*** Opening Input ***
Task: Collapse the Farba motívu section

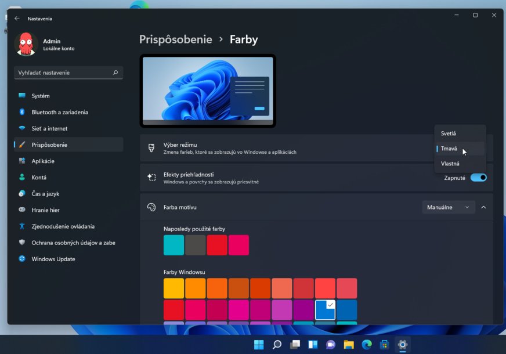Action: tap(483, 207)
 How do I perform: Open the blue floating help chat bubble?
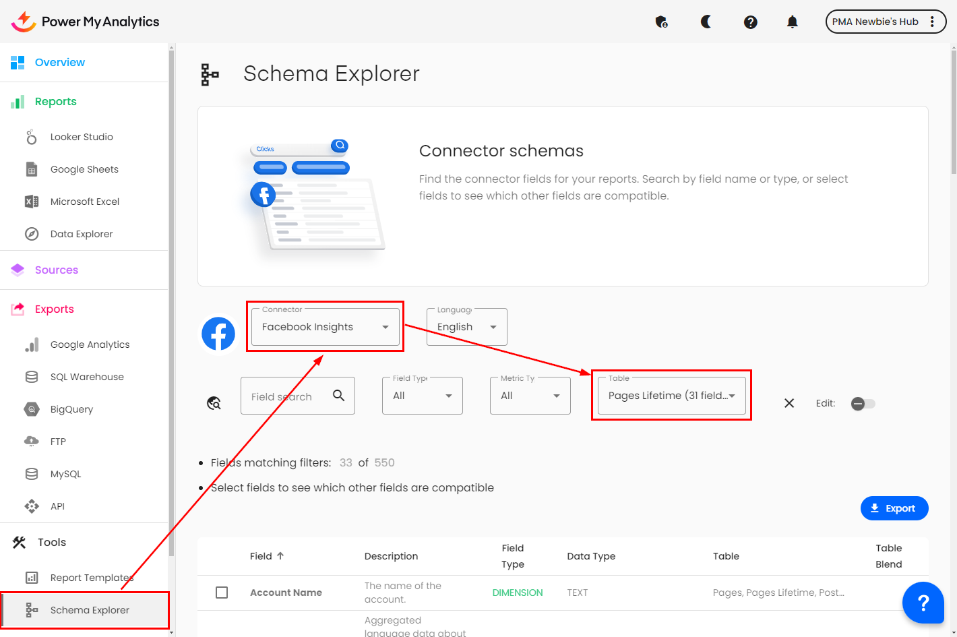[923, 602]
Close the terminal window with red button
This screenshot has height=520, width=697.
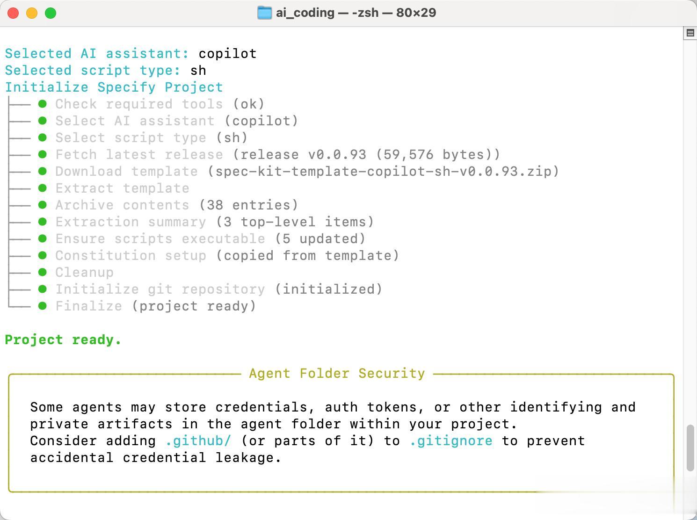(13, 13)
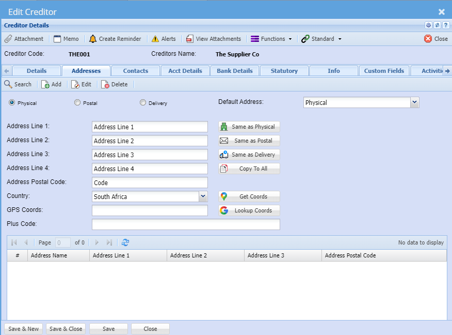The image size is (452, 335).
Task: Choose the Delivery address radio button
Action: point(143,103)
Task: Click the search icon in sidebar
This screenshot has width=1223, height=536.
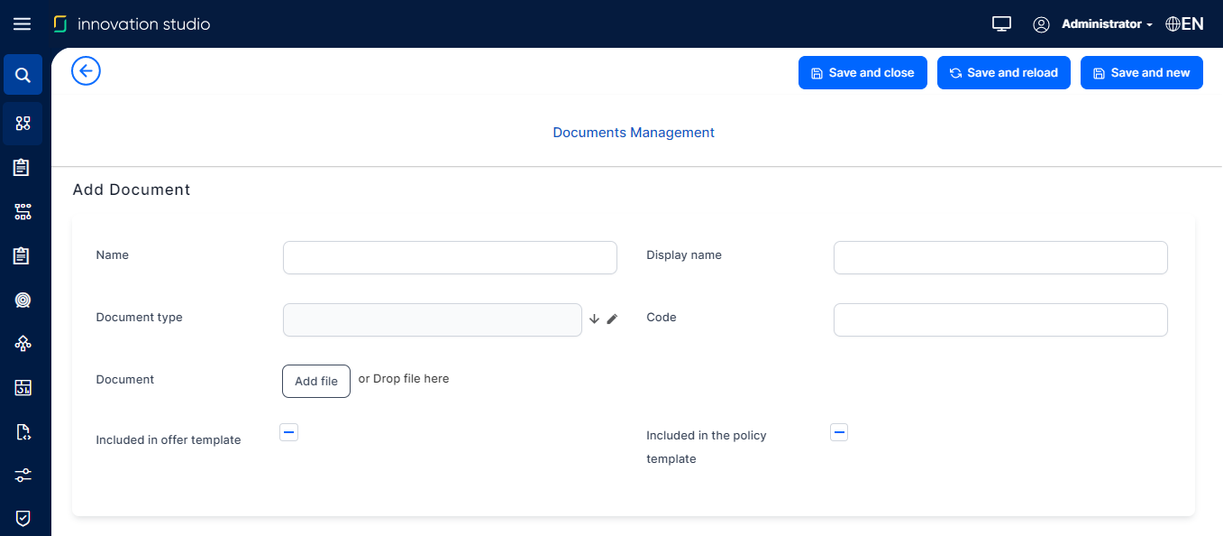Action: coord(23,75)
*** Closing Input ***
### [Task objective]
Nothing but the lines from the first line of the data through the line with "Close the terminal window with red button" belongs in the answer, copied exactly and without pictures.

### [Solution to this exercise]
Task: Collapse the Farba motívu section

Action: tap(483, 207)
 How do I perform: Open the blue floating help chat bubble?
[923, 602]
Close the terminal window with red button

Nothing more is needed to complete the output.